• **Prompt**: Please reproduce word for word every row below, from the one containing "Äänikirja (204, 730)" down to the one containing "[Kirjaudu sisään] (248, 20)", including both.

• **Data entries**:
▶
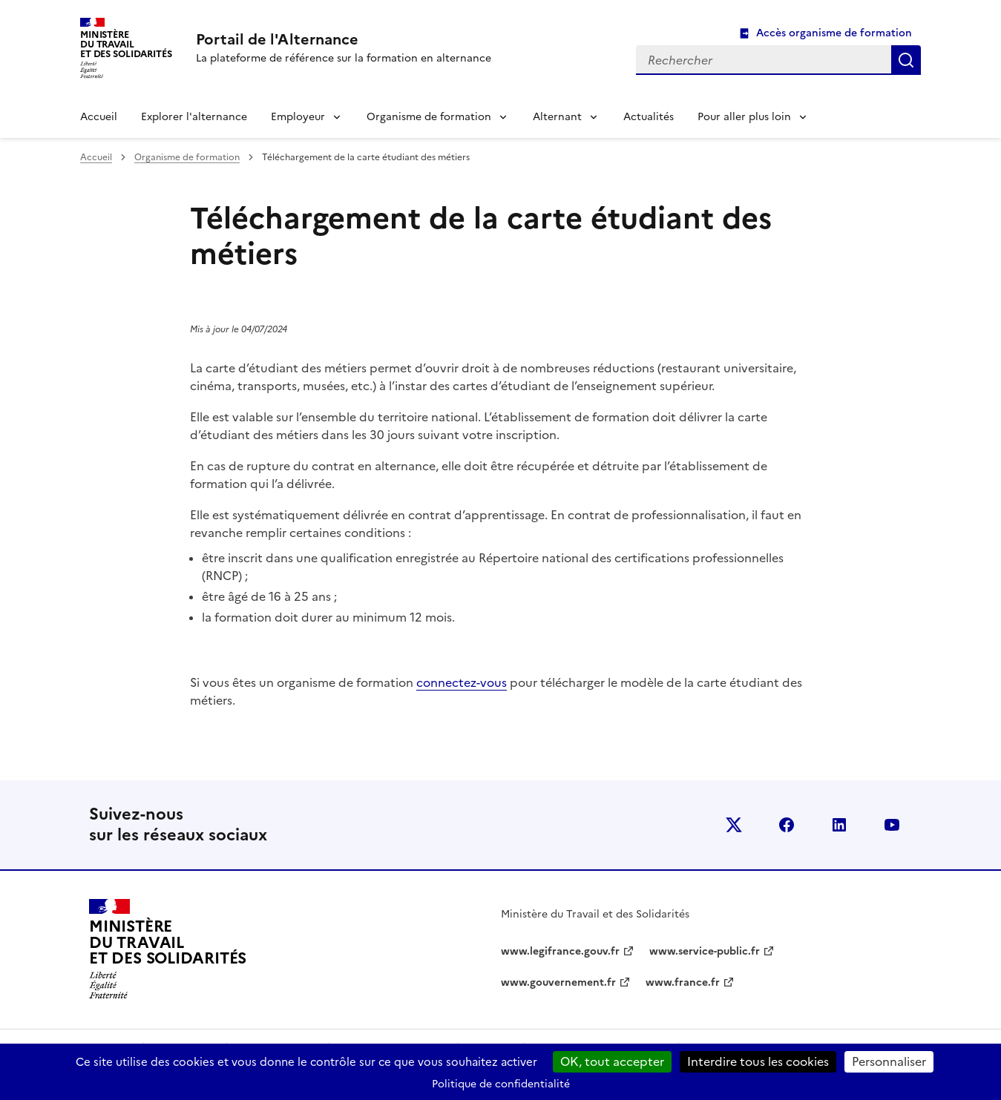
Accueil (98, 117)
◀
▶
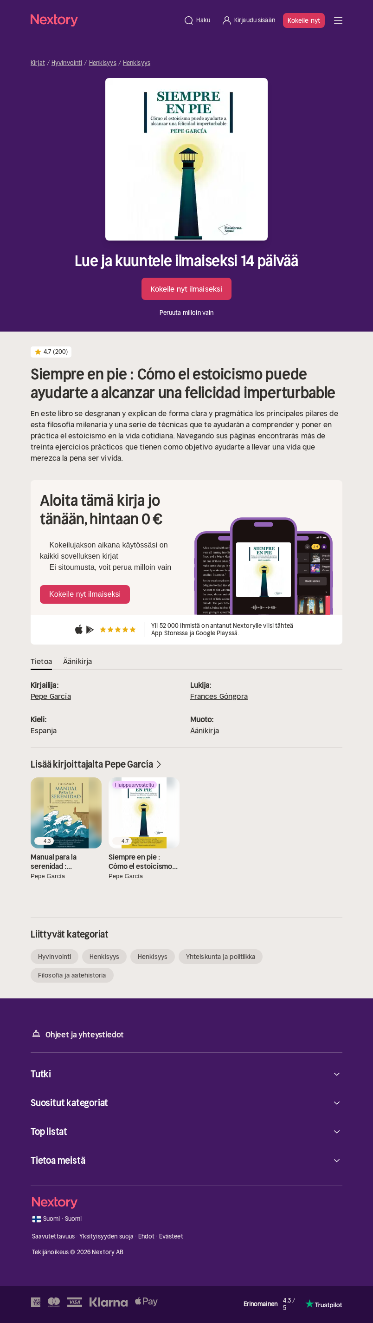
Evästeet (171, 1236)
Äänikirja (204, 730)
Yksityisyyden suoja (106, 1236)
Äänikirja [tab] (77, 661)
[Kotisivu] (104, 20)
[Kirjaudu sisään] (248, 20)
◀
• **Task result**:
Äänikirja (204, 730)
Yksityisyyden suoja (106, 1236)
Äänikirja [tab] (77, 661)
[Kotisivu] (104, 20)
[Kirjaudu sisään] (248, 20)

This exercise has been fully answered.